With regards to the Equinoxes and
Solstices, the movement of light and dark is a key theme. The light of “day” is either growing or shrinking
throughout the year – it is never static.
At the Equinoxes, the light of the day and the dark of the night are in
perfect balance. At the Solstices, the
light and dark have their respective peaks.
The two breakthroughs for me came in studying the Jewish holy days in
the Spring and Autumn (Passover and Yom Kippur, specifically) which gave me
insight into the Equinoxes, and in a realization I had in 2016 about the Summer
Solstice.
I learned that the Equinoxes
represent the atonement and resurrection of Christ. In the Fall, as the light is in balance but
is descending to its darkest day, the equinox is symbolic of how Christ descended
below all things in the Garden of Gethsemane – even the red leaves falling to
the ground bring to mind Christ’s bleeding from every pore. There is a reason that the Jewish Day of
Atonement (Yom Kippur) takes place in the fall near the Equinox. In the Spring, again the daylight and night
are in balance but the light is rising toward a perfect day, symbolizing
Christ’s victory over darkness where He overturned an unjust death, having
never sinned, and rose again to life as the Spring does from Winter’s dead and
frozen grip. Christ’s resurrection occurred
right after the Passover had been celebrated, in the Spring of the year.
Regarding the Solstices, I was first pondering
over the symbolism of the Summer Solstice.
That day is all about light, as it contains the most minutes of daylight
of any day during the course of the whole year.
At or around noon on that day, when the sun has risen to its zenith, it
is a triumph of light – and if the Lord uses the seasons as signs, it
represents His Coming in glory, majesty, and light for the world to see! That insight was confirmed to me through the Spirit
with power, and since then, I’ve taken the opportunity to worship the Lord in
prayer during that moment of that day, and it has truly been a phenomenal
experience.
So, if the Equinoxes represent
atonement and resurrection respectively, and the Summer Solstice symbolizes
Christ’s Second Coming, then the Winter Solstice must represent His mortal
birth. How is this the case, though? Since the apex of light on the Summer
Solstice, each day for approximately the last 182 have seen fewer and fewer
minutes of light.

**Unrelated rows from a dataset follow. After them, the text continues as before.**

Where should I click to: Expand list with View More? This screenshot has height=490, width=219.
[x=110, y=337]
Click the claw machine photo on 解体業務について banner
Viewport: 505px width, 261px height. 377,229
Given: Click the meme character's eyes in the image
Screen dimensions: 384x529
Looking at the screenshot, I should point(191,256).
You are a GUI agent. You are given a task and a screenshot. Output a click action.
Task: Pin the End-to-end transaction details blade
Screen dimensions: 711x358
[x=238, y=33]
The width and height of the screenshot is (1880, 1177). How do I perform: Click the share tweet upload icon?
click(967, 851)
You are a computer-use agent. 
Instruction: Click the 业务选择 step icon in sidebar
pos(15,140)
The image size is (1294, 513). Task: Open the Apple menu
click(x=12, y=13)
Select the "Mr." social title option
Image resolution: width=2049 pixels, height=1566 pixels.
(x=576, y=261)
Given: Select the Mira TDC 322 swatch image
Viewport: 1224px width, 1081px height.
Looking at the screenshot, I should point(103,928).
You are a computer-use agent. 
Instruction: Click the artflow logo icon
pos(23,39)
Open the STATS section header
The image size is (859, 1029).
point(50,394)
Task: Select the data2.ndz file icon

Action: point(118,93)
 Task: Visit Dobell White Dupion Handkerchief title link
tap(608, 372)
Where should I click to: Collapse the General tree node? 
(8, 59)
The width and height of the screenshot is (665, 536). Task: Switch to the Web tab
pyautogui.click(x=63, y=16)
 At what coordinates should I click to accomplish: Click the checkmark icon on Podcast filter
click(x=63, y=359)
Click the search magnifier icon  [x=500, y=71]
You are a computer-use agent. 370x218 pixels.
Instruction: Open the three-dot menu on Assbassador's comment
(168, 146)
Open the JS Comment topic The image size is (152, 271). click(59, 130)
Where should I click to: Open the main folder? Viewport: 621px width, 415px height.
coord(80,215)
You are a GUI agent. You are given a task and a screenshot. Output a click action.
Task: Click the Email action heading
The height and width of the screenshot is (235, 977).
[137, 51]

Midwinter’s Eve becomes the longest or “darkest” night of the year, so far. What if the night continued on its path,
eating up the minutes of sunlight until none were left? Sometimes, as I look around at the spiritual
darkness in the world, it feels like that’s exactly what happened. But to save this world from devolving into
darkness, destruction and chaos, the Lord condescended to be born into
mortality to work out an atonement and attain to the resurrection – to turn the
tide of darkness and redeem us with His light and life. As the sun rises on the morning of the Winter Solstice, the trend is reversed and the sun provides more
seconds of light every day from that point forward until it reaches its climax the
following June. But on the day after the
solstice, it’s not easy to tell that you had an extra moment of light. In fact, the world around you will only grow
colder for the next couple of months, at least – bitter cold, in some places. Christ’s mortal birth was a subtle thing, not
noticed by mankind generally. His humble
life was not what the Jews were expecting of their Messiah. And His death on a Roman cross was ignominious
– the death of a cursed man. And yet,
that birth and His mortal ministry changed everything.
It is my hope, this Christmas
and on the Winter Solstice tomorrow, that we each take
the time to worship the Lord – to praise Him for His goodness and greatness,
and to thank Him for His tender mercies and blessings of grace – for His condescension
from His heavenly throne to be born a mortal baby in this dark world, for the purpose
of bringing us each back into the light.